**Material for this exercise:**
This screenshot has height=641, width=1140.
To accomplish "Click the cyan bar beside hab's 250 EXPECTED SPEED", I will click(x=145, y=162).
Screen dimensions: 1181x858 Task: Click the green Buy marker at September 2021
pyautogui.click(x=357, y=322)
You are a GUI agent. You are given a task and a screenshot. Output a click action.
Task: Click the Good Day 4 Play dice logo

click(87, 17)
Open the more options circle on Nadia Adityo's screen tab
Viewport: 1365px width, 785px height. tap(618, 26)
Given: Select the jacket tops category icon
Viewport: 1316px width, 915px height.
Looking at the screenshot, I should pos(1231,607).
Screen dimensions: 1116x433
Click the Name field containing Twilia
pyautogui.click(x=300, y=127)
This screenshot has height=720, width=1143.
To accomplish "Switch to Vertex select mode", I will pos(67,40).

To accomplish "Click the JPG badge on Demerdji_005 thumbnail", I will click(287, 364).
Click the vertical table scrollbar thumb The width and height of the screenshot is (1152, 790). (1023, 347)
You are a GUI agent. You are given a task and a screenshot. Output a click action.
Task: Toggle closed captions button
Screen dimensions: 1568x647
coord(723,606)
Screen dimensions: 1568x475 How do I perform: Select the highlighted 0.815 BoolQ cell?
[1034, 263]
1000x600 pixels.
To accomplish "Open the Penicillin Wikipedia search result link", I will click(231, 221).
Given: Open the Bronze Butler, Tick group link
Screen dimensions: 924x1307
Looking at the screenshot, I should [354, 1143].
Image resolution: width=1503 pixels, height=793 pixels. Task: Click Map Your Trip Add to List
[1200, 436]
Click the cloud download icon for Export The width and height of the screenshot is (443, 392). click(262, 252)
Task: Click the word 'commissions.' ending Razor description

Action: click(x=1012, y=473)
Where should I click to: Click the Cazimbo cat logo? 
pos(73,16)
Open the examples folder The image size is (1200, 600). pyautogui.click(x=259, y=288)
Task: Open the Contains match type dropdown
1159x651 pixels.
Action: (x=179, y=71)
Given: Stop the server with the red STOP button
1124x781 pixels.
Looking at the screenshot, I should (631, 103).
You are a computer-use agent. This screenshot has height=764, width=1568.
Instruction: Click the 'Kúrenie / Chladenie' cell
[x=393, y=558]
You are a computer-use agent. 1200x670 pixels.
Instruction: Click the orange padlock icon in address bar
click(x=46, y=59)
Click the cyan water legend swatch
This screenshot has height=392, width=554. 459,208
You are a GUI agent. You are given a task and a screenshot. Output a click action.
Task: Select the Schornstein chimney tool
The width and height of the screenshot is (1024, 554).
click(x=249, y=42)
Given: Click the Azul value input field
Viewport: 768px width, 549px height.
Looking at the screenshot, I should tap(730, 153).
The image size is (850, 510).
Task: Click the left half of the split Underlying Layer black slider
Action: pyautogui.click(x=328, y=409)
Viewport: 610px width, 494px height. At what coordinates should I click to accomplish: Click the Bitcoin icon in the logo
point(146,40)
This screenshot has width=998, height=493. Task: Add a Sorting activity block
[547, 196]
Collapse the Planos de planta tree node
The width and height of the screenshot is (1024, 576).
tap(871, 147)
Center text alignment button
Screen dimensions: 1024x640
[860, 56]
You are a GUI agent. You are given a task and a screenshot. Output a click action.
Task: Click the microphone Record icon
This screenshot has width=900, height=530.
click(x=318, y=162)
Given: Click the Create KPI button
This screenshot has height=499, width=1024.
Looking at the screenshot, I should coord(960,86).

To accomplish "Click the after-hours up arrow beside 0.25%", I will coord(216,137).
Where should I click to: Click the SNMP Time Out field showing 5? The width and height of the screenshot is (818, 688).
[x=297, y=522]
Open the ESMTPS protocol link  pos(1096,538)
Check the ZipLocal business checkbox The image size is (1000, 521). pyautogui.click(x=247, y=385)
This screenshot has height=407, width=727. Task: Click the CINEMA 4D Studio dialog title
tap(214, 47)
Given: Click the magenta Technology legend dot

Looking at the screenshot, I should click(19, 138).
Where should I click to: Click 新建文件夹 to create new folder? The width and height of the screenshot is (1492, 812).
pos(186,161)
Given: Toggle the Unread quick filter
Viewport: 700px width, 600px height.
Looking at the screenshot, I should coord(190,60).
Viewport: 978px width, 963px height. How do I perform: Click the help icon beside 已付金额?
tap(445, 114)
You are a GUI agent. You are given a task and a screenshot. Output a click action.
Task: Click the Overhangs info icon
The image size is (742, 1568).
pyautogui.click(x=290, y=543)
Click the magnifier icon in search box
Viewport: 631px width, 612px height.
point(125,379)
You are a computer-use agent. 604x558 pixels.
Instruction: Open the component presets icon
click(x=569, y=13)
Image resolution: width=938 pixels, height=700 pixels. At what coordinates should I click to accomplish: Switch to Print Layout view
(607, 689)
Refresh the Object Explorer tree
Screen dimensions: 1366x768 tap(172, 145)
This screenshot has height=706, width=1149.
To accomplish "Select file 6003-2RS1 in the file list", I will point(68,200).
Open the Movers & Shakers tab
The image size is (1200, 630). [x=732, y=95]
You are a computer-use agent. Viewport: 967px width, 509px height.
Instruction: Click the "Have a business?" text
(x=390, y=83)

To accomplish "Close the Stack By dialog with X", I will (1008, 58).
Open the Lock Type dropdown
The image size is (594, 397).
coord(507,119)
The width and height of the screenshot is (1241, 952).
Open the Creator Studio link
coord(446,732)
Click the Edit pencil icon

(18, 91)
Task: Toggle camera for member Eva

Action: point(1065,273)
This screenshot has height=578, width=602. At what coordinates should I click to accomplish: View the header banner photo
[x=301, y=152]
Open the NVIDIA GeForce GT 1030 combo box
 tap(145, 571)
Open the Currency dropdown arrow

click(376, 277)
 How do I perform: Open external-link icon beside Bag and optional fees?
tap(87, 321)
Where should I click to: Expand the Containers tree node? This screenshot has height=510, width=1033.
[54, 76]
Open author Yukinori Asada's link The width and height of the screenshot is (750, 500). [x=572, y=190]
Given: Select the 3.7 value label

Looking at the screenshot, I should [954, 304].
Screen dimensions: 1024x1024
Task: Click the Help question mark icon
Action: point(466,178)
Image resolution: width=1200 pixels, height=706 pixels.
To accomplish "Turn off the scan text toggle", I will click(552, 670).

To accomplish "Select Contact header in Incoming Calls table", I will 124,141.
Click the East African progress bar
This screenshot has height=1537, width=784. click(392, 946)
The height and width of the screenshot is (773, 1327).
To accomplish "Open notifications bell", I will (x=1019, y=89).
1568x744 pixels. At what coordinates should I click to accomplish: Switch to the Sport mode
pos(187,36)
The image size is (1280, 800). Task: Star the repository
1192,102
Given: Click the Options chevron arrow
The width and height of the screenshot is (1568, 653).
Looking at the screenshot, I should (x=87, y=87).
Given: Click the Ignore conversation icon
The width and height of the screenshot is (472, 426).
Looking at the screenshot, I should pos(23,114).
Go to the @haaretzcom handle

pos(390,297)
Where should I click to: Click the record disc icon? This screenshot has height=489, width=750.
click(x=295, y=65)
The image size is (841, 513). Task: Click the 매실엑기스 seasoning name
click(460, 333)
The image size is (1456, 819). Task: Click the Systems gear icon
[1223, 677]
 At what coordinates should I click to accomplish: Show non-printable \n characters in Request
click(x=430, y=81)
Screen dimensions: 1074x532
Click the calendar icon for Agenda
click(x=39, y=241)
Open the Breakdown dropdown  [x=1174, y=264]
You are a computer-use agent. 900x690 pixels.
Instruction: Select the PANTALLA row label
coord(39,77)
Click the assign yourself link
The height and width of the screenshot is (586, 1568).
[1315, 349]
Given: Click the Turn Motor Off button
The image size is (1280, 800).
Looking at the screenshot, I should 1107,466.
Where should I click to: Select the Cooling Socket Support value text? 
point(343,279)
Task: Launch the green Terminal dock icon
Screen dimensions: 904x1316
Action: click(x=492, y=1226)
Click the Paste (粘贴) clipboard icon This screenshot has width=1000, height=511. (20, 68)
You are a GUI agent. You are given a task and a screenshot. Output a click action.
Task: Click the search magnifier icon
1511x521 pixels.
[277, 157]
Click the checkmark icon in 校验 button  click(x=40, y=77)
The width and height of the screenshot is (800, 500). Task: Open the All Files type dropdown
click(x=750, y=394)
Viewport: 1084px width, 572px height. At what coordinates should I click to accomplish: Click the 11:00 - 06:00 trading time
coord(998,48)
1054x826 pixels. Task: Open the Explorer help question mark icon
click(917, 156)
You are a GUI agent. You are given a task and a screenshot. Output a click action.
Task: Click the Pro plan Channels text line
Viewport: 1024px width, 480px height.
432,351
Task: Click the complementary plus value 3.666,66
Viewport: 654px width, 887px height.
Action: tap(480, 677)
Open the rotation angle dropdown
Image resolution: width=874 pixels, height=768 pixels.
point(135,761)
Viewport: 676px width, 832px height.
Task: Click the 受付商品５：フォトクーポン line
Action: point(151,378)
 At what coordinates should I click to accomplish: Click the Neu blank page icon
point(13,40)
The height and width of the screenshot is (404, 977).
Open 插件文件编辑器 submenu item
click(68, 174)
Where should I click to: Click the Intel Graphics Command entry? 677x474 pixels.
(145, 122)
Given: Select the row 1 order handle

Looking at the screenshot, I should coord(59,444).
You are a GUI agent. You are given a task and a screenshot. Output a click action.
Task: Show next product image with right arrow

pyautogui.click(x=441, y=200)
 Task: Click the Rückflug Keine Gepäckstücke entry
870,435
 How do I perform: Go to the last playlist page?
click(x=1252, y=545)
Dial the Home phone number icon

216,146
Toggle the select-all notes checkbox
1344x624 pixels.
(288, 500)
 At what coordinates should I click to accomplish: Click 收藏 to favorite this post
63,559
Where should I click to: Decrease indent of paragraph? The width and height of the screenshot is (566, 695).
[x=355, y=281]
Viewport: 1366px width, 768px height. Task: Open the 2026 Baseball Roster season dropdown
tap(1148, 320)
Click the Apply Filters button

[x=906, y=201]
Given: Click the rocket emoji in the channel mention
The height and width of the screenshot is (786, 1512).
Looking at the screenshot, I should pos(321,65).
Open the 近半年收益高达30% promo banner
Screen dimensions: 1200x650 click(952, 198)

**Required work:**
Lines with "Turn": copy every one of them from the listing above.

**Response for this exercise:**
To accomplish "Turn off the scan text toggle", I will click(552, 670).
Given: Click the Turn Motor Off button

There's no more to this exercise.